Göktuğ Canbaba yeni serisinin ilk romanı “Arayış Ormanı” ile bir kez daha aramızda! Yazarımız bu kitap ile bir kez daha fantastik dünyaya dönüş yapıyor! Kitaba dair yazarla yaptığımız kısa söyleşi ve ön okuma da haberimizde!
Fantazya severler kendisini Ozanın Şarkısı ve Tılsım-ı Kudret romanlarıyla hatırlayacaktır. Fakat son zamanlarda iki çocuk kitabıyla gelmişti aramıza: Fener Balığının Kayıp Işığı ve Valizdeki Kedi. Şimdiyse yine hem genç hem de yetişkin fantastik okurlara yönelik yeni bir serinin ilk kitabıyla karşımızda: Arayış Ormanı
Genç kahramanımız Deniz’in maceralarını okuyacağımız bu seride İstanbul’un ikizi bir diyar, farklı yaratıklar, büyüler ve çok daha fazlası bizleri bekliyor. Öncelikle gelin tanıtımına bir göz atalım:
Deniz, henüz on iki yaşındaydı. Okulda hiç ama hiç arkadaşı yoktu.

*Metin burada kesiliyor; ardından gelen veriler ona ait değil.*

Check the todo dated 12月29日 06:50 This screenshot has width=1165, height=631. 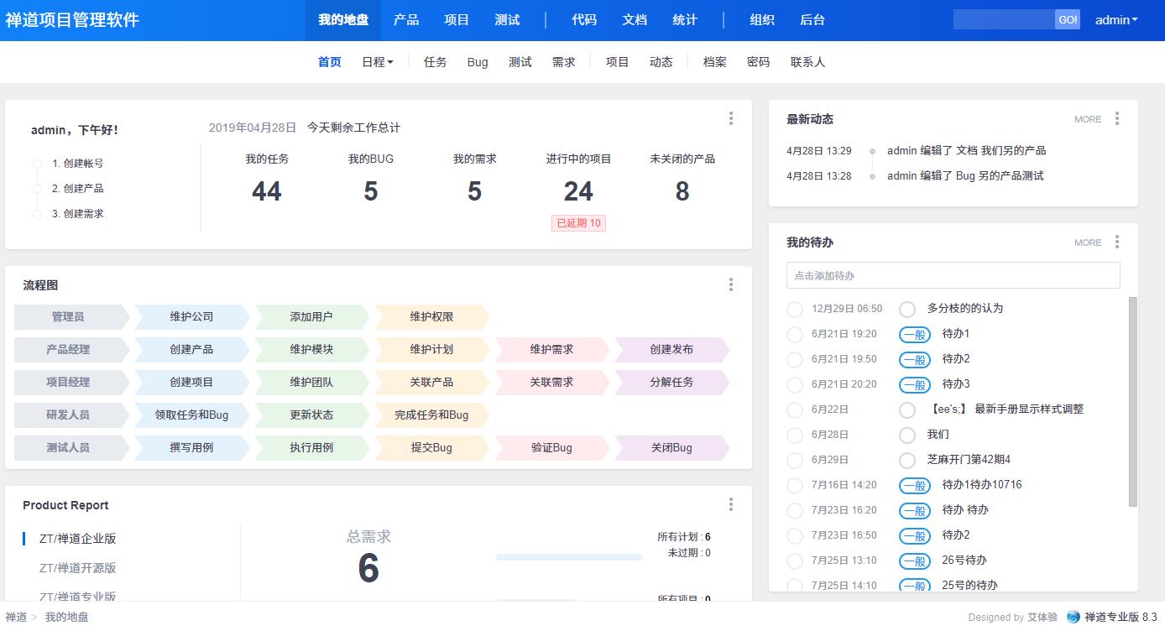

Çünkü herkese göre o, hayaller gören bir kaçıktı! Tüm bunların sorumlusu ise, küçüklüğünden beri oğluna gizemli hikayeler anlatan babasıydı. Birbirinden tuhaf yaratıklarla dolu bir dünya yaratmıştı ve efsaneye göre saklı bir kapı sayesinde geçiş yapılan bu diyar, İstanbul’un ikiz kardeşiydi. Ve bu kapı bir bekçi tarafından denetleniyordu.
Deniz, bu masallara inanmalı mıydı? Oysa Deniz’in bilmediği bir gerçek vardı. Babası, her iki diyarı biribirinden ayıran bu kapının bekçisiydi. Ve bir gün, bu zor görev oğlunun olacaktı.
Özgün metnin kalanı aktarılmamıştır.